[Paper presented at Institute of Electrical Engineers Colloquium on "Grounding Representations: Integration of Sensory Information in Natural Language Processing, Artificial Intelligence and Neural Networks," London May 15 1995.]

GROUNDING SYMBOLS IN SENSORIMOTOR CATEGORIES WITH NEURAL NETWORKS

Stevan Harnad
Cognitive Sciences Centre
Department of Psychology
University of Southampton
Highfield, Southampton
SO17 1BJ UNITED KINGDOM
harnad@ecs.soton.ac.uk
phone: +44 01703 592582
fax: +44 01703 594597
http://cogsci.ecs.soton.ac.uk/~harnad/
ftp://cogsci.ecs.soton.ac.uk/pub/harnad/

It is unlikely that the systematic, compositional properties of formal symbol systems -- i.e., of computation -- play no role at all in cognition. However, it is equally unlikely that cognition is just computation, because of the symbol grounding problem (Harnad 1990): The symbols in a symbol system are systematically interpretable, by external interpreters, as meaning something, and that is a remarkable and powerful property of symbol systems. Cognition (i.e., thinking), has this property too: Our thoughts are systematically interpretable by external interpreters as meaning something. However, unlike symbols in symbol systems, thoughts mean what they mean autonomously: Their meaning does not consist of or depend on anyone making or being able to make any external interpretations of them at all. When I think "the cat is on the mat," the meaning of that thought is autonomous; it does not depend on YOUR being able to interpret it as meaning that (even though you could interpret it that way, and you would be right).

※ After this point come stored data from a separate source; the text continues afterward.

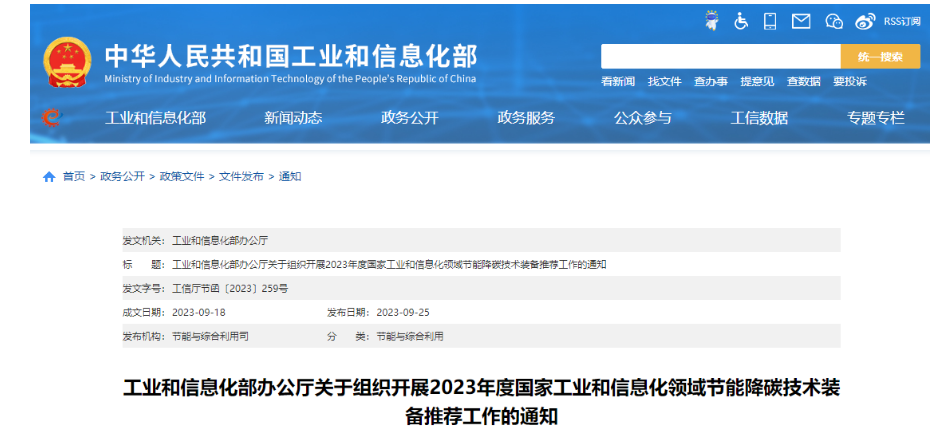Click the home icon in breadcrumb
Screen dimensions: 932x447
click(49, 177)
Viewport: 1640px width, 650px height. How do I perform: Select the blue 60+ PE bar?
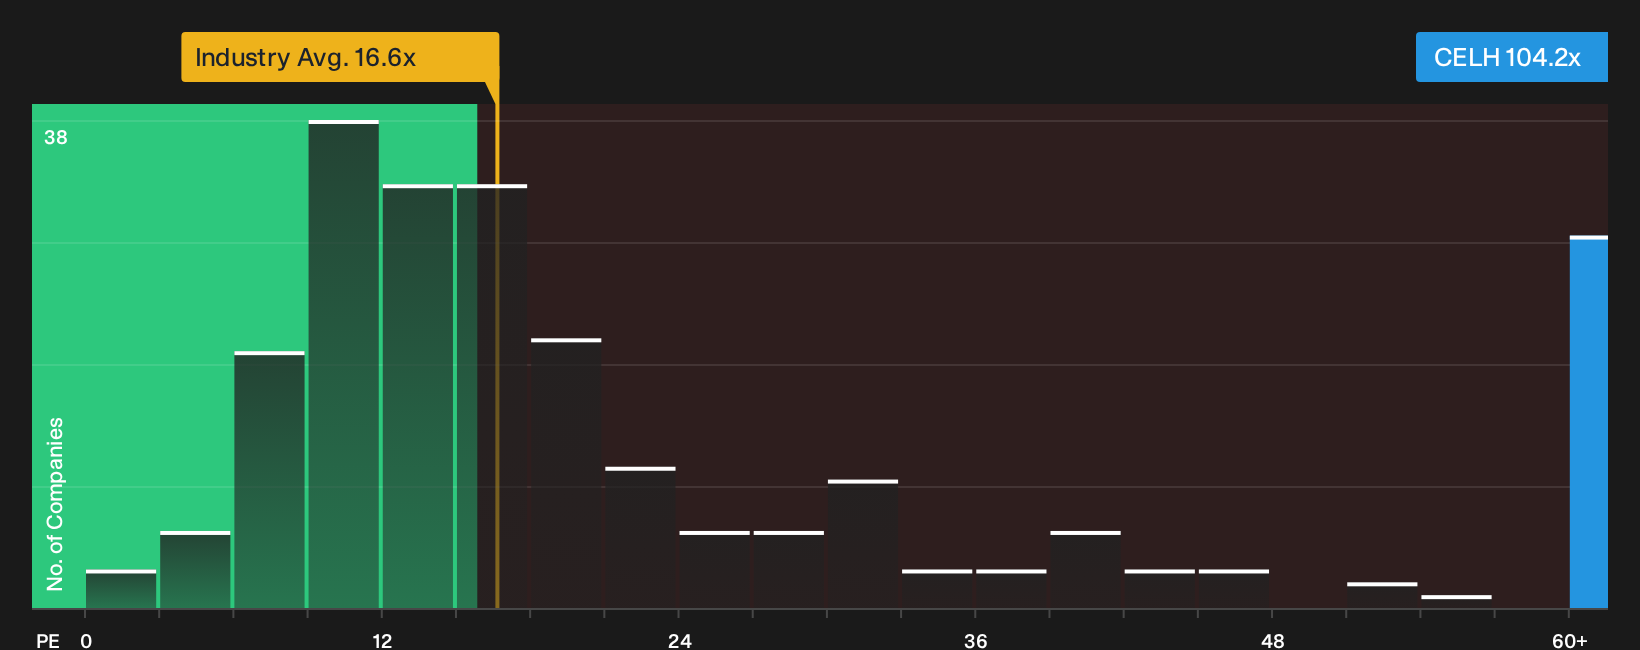coord(1589,422)
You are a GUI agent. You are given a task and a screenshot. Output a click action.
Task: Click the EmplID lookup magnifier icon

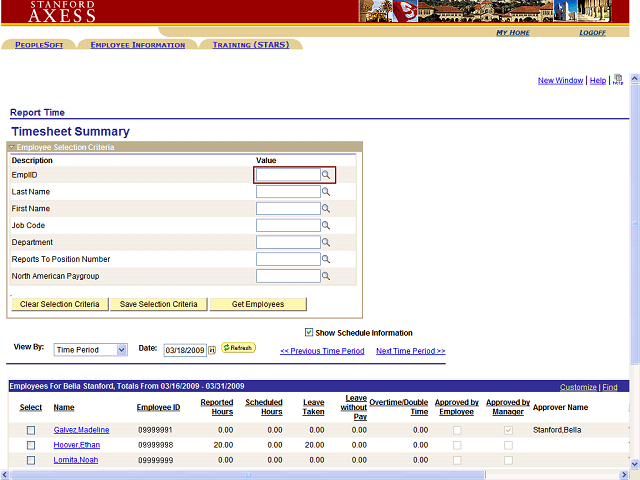click(x=326, y=175)
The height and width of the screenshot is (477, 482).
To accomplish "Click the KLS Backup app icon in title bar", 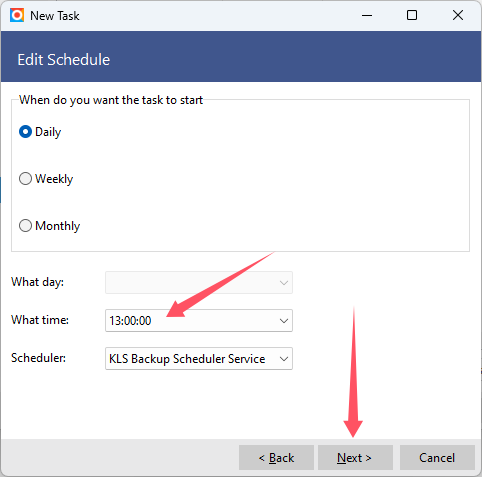I will pyautogui.click(x=17, y=15).
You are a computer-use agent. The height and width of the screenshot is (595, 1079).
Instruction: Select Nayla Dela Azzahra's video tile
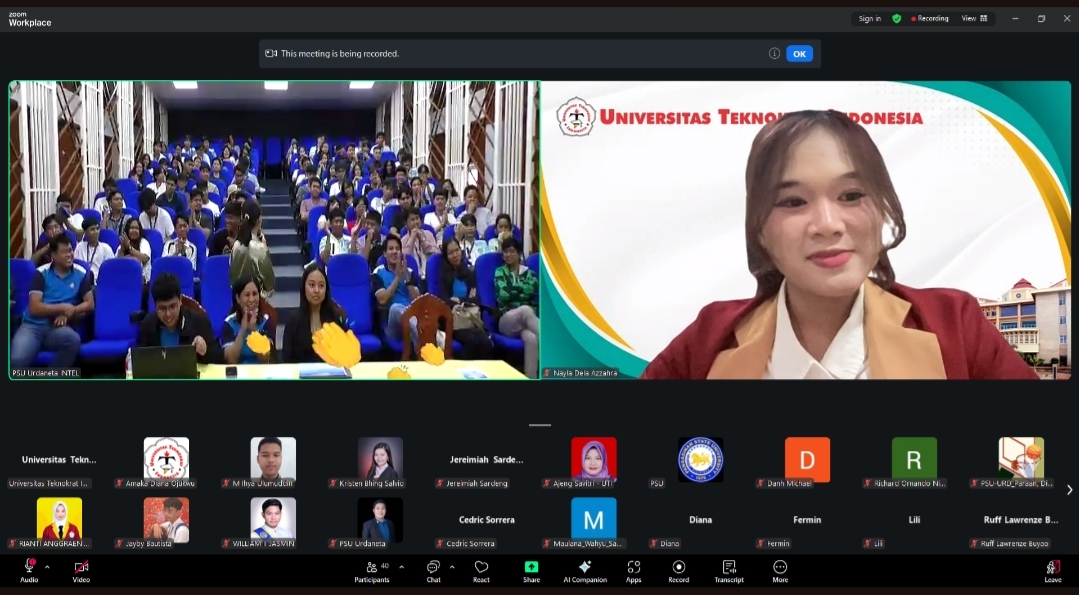[807, 230]

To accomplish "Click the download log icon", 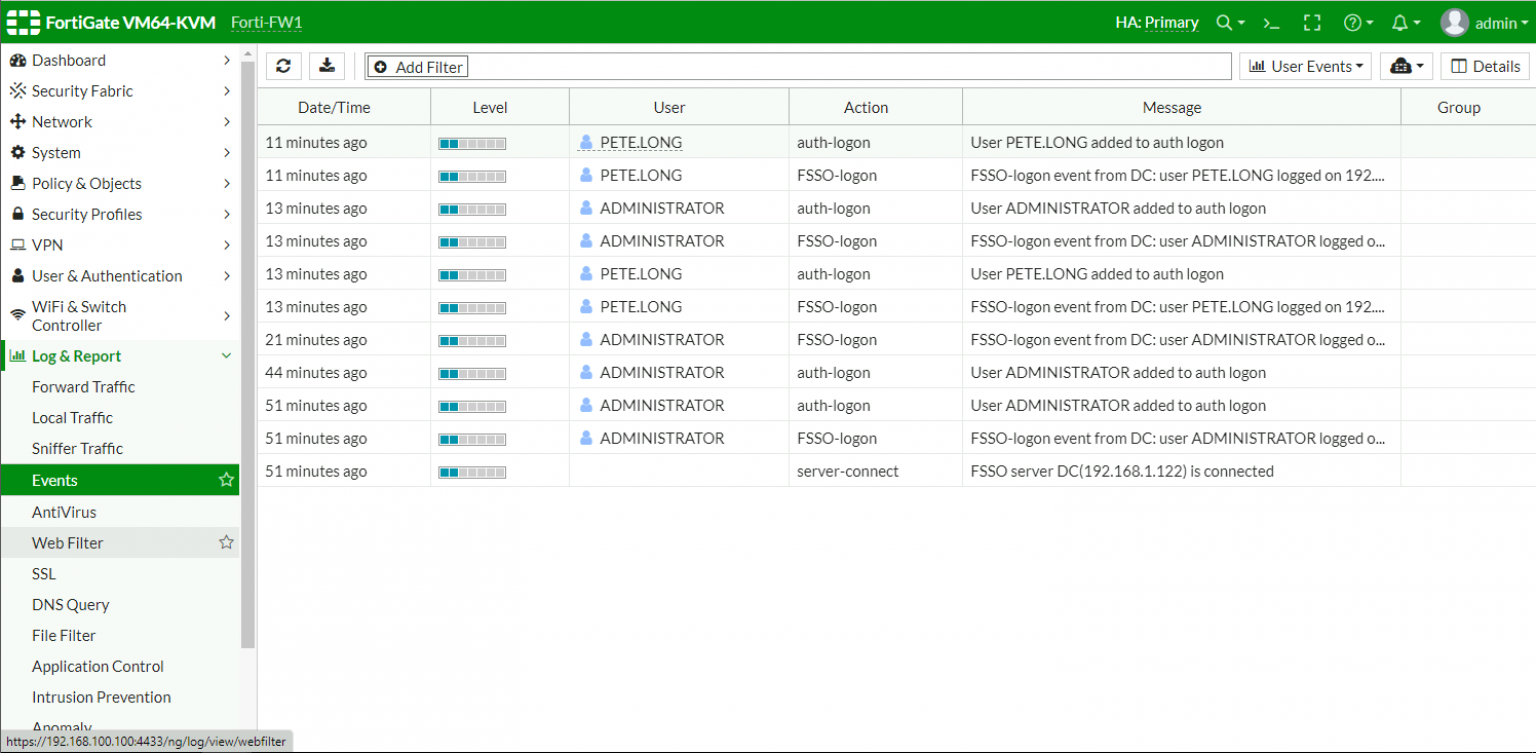I will (x=327, y=66).
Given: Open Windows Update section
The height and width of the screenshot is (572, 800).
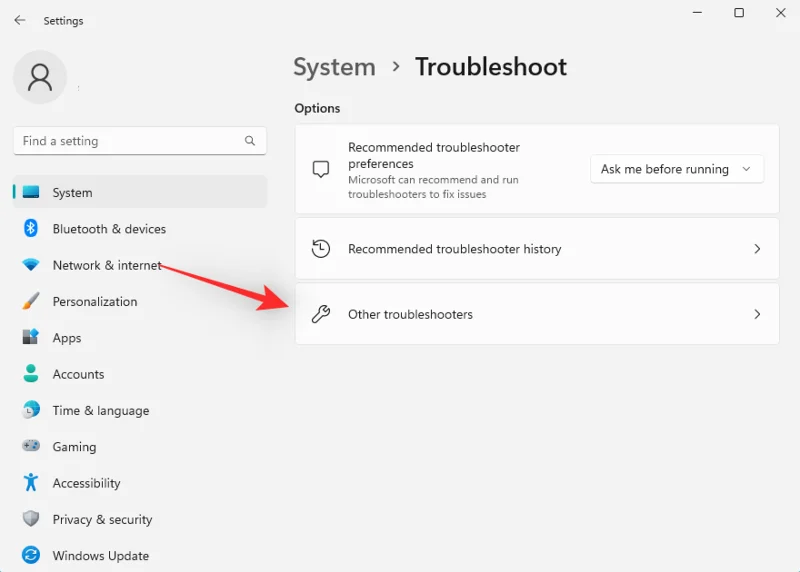Looking at the screenshot, I should pyautogui.click(x=100, y=556).
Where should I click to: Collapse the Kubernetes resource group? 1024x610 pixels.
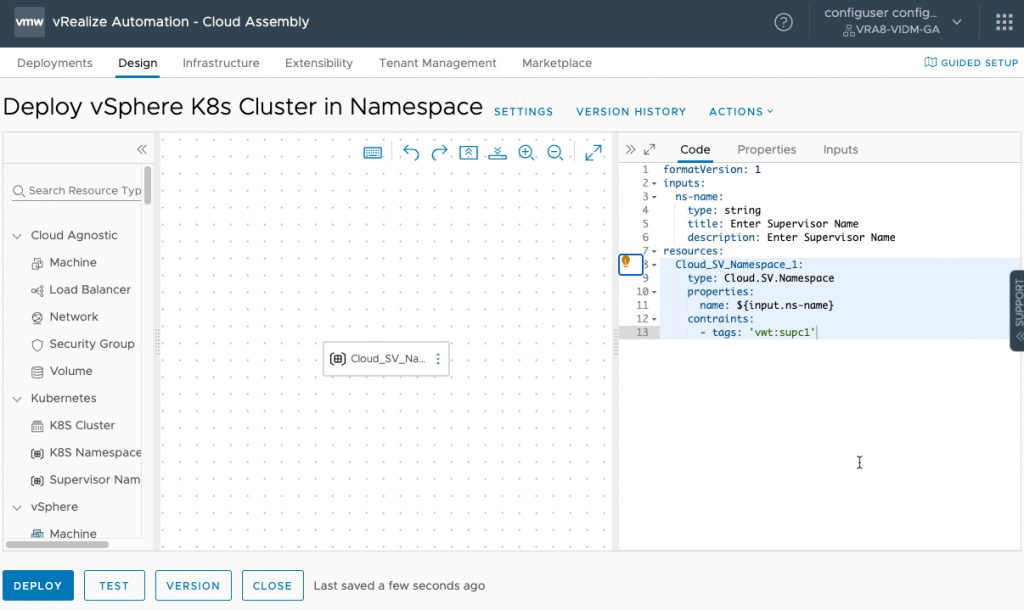click(x=16, y=398)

So the symbol grounding problem is: How can you ground the meanings of symbols autonomously, i.e., without the mediation of external interpretation? One solution to the symbol grounding problem is to abandon symbol systems altogether, in favour of noncomputational systems (analog systems, parallel/distributed systems), but the systematic, compositional character of symbol systems seems worth retaining, because thought does seem to have that character, in part, if not wholly (Harnad 199b). The alternative to abandoning symbols altogether is to abandon pure symbol systems for hybrid symbolic/nonsymbolic systems in which the symbol-meaning connection is not interpretation-dependent but autonomous and direct. It is such an approach that I would like to describe here.

A system whose symbols are directly connected to their referents must be able to categorise: It must be able to sort and name the objects its symbols refer to. Once the system can do that, the names -- elementary symbols grounded directly in their referents -- can enter into higher-order combinations. For the higher-order symbol combinations to inherit the grounding of the symbols of which they are composed, the grounding must exert a second kind of constraint, over and above (or rather, under and below) the usual kind of constraint on symbol systems.

In pure symbol systems, the only constraint on their recombination is syntactic. Syntactic rules operate only on the shapes of the symbols, and those shapes are arbitrary (in the sense that they have nothing to do with what the symbols means: they neither resemble their referents nor are they causally connected to them). It is for this reason -- the arbitrariness of the shapes of symbols and the purely shape-based nature of the rules for manipulating them -- that pure symbol systems have the property of implementation-dependence, the independence of the software and hardware levels.

A grounded symbol system, in contrast, would lose this implementation-independence in exchange for its interpretation-independence. The reason is that the causal connection between the symbols and their referents would be a violation of the purely syntactic constraints that are the only permissible ones in a pure symbol system.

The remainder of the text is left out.